:: WRITTEN REQUEST ::
Reproduce the entire listing below word for word, changing nothing.

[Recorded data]
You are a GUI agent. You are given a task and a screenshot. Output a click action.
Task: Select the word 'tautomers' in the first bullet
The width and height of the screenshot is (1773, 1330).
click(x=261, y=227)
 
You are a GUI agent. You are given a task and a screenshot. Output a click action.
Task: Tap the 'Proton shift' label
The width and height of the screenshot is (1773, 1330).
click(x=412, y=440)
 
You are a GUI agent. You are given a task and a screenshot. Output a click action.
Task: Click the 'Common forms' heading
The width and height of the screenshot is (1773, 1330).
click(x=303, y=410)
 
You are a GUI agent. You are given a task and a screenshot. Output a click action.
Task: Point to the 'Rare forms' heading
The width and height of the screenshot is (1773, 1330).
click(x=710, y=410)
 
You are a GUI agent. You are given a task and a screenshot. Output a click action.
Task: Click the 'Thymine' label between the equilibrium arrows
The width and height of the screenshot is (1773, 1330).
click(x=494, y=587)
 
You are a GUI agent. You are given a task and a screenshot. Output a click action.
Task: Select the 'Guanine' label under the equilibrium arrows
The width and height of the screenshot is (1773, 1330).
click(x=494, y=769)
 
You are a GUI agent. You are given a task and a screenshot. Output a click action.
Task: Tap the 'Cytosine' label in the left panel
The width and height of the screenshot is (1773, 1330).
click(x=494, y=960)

:: RESULT BELOW ::
You are a GUI agent. You are given a task and a screenshot. Output a click action.
Task: Select the word 'tautomers' in the first bullet
The width and height of the screenshot is (1773, 1330).
click(x=261, y=227)
 
You are a GUI agent. You are given a task and a screenshot. Output a click action.
Task: Tap the 'Proton shift' label
The width and height of the screenshot is (1773, 1330).
click(x=412, y=440)
 
You are a GUI agent. You are given a task and a screenshot. Output a click action.
Task: Click the 'Common forms' heading
The width and height of the screenshot is (1773, 1330).
click(x=303, y=410)
 
You are a GUI agent. You are given a task and a screenshot. Output a click action.
Task: Point to the 'Rare forms' heading
The width and height of the screenshot is (1773, 1330).
click(x=710, y=410)
 
You are a GUI agent. You are given a task and a screenshot. Output a click action.
Task: Click the 'Thymine' label between the equilibrium arrows
The width and height of the screenshot is (1773, 1330).
click(x=494, y=587)
 
You are a GUI agent. You are given a task and a screenshot. Output a click action.
Task: Select the 'Guanine' label under the equilibrium arrows
The width and height of the screenshot is (1773, 1330).
click(x=494, y=769)
 
You are a GUI agent. You are given a task and a screenshot. Output a click action.
Task: Tap the 'Cytosine' label in the left panel
The width and height of the screenshot is (1773, 1330).
click(x=494, y=960)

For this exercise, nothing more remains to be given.